The name Ego means "self-esteem," from the Roman meaning "I." This would allude to a certain level of vanity and arrogance on the part of Anton. He has nothing but contempt for the people around him combined with a cruel sense of humor and something of a sadistic streak. However, unlike Skinner, he is not presented as a man of pure evil. He shows a great amount of humility and indeed sentiment after eating Remy's dish of ratatouille and learning the secret of Gusteau's restaurant.
Ego is extremely passionate about food, claiming, "I don't like food, I love it," and claims to refuse to swallow food that he doesn't like, which explains why he's so thin.

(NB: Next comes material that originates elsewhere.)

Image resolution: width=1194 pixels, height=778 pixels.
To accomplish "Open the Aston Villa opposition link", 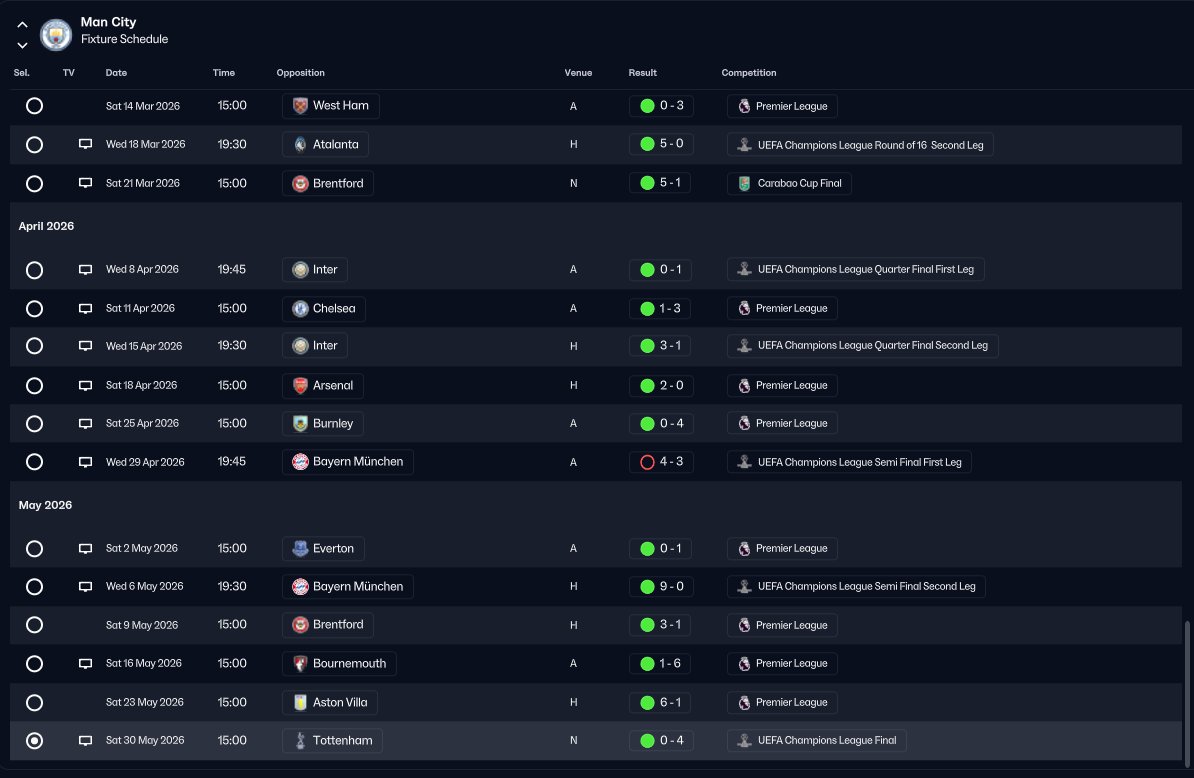I will (x=340, y=703).
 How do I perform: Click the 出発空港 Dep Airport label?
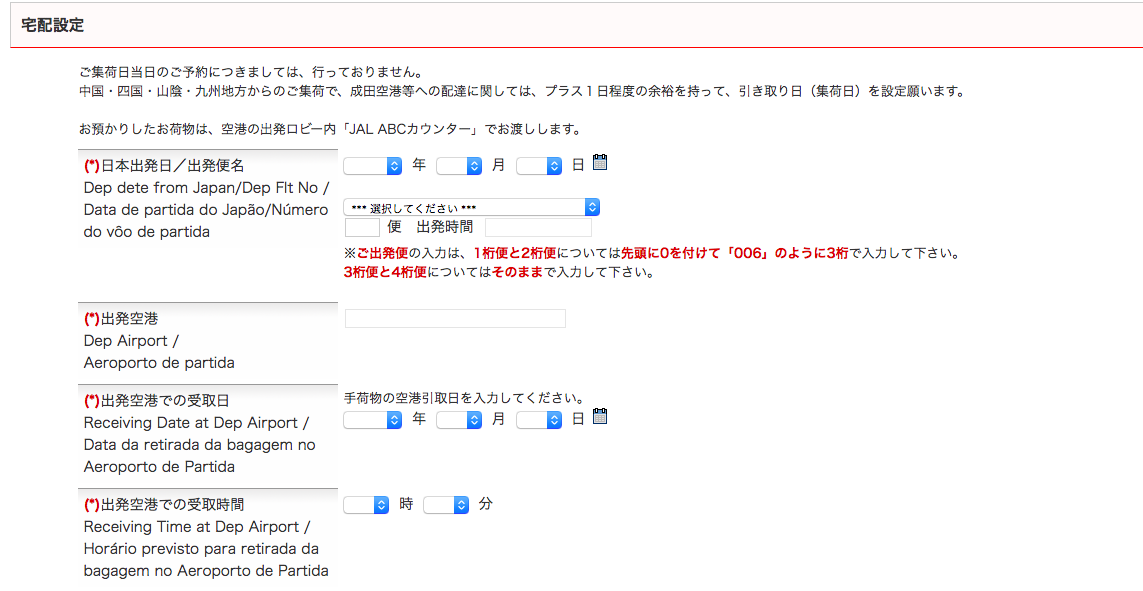tap(129, 319)
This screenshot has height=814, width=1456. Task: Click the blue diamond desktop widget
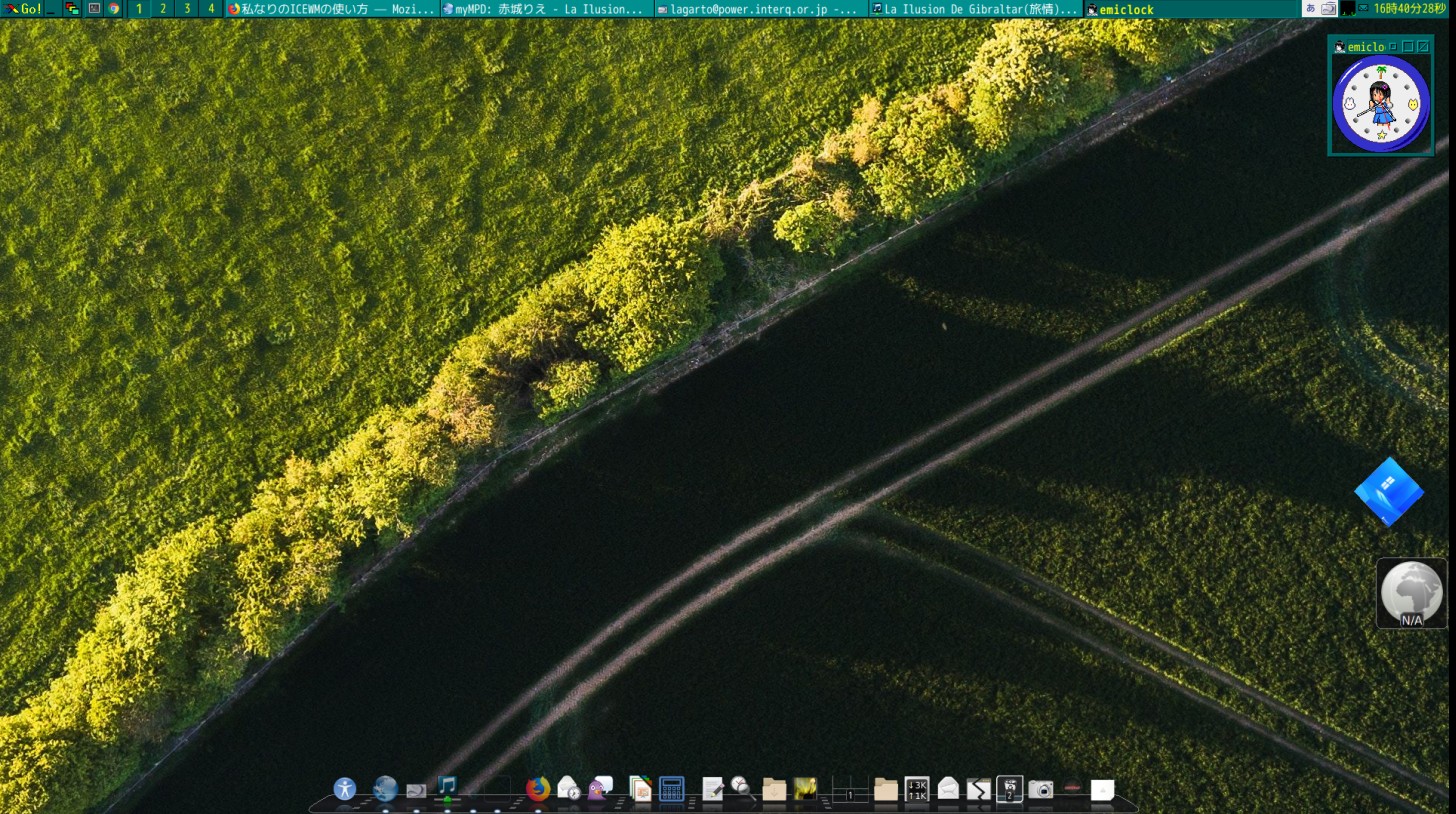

He is a man of great taste and distinction, showing a knowledge of fine wines as well as food.
Ego is intelligent and sophisticated and in terms of dress sense, he appears to be something of a dandy, completing his dark, dapper suit with a chic scarf.
Ego is an imperious and acerbic food critic, whose reviews can make or break a restaurant. He adamantly rejects Gusteau's belief that anyone can cook, and was a firm critic of the idealist chef. Following a harsh review from Ego, Gusteau's restaurant was downgraded from five to four stars. Gusteau died mysteriously soon after. The restaurant then lost another star with his death. In his career-killing review, he compared Chef Gusteau to the rather pathetic Chef Boyardee.
When he had heard that Gusteau's was rising in popularity with Remy as the cook, he personally offers a challenge to the restaurant in which they must deliver "their best shot" to impress him. Remy serves a simple peasant dish, ratatouille (a play on words and the title namesake) which is so brilliant it reduces Ego to his childhood memory of his mother cooking. Tears flow from his eyes, and when he requests to see the chef, Linguini and Colette tell him to wait until after the customers have gone. When closing hour is struck, Linguini reveals Remy. Ego initially believes it to be a jest, but after hearing Linguini explain and viewing Remy perfectly recreate the dish, he thanks them for the meal and quietly leaves.
A changed man, Ego finally understands what Gusteau meant: While not everyone can be an artist, true talent can be found in the most unusual place. He presents a shining review of the restaurant, and in particular, the chef (whom he does not name). Ego then loses his job and credibility as a critic when Gusteau's is closed down due to the presence of rats, but now leads a successful and a happy life as an investor and regular patron of the small bistro La Ratatouille, with queues around the block and where the cook is a small rat. Anton Ego is an example of a realistic villain, one who faces adverse action or reformation, rather than simply getting destroyed at the end.
- Anton Ego appears to be loosely based on Giulio Andreotti, the Italian Prime Minister and recent subject of the film Il Divio. They are very similar in both speech and physical appearance and both strike fear into those whose lives they can influence.
- Ego is most likely a mixture of traits borrowed from the late horror actor, Vincent Price and British art critic, Brian Sewell.
- Ego's appearance was modeled after Louis Jouvet.
- Many fans have noted the similarities between Ego's design and that of the work of Tim Burton, a well-known movie director.
- Ego's appearance is similar to Nosferatu.
- Ego is also known as "The Grim Eater" within the press.
- At one point in the film, you can see Bomb Voyage as a mime in the background. There is a young boy watching him do his tricks, and if you look closely, you can see that it is young Anton Ego (From Ego's flashback).
- Anton's office is shaped as a coffin and his typewriter seems to have a skull motif on it, setting the mood of the character.
- Ego can also be compared to critic Simon Cowell: both are extremely blunt and deliver especially harsh criticism to any performances that do not please them; both have nicknames associated with the Grim Reaper (Ego is called "The Grim Eater," while Simon has occasionally been called "The Grim Reaper"); their critical reviews tend to "make or break" people; and people have died as an indirect, or sometimes direct, result of their negative reviews on a performance (a number of people who Simon has criticized have committed suicide as a result).